Return only those lines of the material that contain "each".

[Data supplied Boundary: Start]

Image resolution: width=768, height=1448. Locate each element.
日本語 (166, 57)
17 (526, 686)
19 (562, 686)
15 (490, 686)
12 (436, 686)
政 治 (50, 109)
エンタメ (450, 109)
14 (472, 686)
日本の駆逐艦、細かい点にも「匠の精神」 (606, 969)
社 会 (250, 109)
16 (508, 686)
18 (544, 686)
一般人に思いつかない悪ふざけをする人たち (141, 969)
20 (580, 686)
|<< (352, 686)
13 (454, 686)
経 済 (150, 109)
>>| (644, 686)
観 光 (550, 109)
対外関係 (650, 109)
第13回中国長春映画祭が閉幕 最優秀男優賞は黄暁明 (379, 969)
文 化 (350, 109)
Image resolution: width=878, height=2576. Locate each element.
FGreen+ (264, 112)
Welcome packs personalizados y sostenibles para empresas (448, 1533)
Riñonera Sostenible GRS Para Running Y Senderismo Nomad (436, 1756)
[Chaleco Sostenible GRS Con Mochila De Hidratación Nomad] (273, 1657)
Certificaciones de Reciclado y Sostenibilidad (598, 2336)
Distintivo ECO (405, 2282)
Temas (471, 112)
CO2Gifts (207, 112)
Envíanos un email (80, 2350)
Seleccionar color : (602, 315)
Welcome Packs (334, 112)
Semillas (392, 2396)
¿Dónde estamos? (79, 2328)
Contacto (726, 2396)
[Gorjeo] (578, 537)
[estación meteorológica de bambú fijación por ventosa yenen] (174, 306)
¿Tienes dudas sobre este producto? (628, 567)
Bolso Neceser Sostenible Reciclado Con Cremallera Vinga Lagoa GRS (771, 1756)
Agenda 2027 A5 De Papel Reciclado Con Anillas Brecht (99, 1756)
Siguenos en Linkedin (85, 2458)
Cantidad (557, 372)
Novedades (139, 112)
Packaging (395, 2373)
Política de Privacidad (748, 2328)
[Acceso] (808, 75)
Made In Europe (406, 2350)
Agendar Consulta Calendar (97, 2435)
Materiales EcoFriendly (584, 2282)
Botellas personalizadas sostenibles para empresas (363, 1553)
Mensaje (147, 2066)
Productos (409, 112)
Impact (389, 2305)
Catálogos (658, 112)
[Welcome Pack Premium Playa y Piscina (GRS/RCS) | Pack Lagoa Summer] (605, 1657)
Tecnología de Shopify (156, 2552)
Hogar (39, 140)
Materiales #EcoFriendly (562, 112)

[Data supplied Boundary: End]

Task result =>
Image resolution: width=768, height=1448. Locate each element.
Image resolution: width=878, height=2576. Locate each element.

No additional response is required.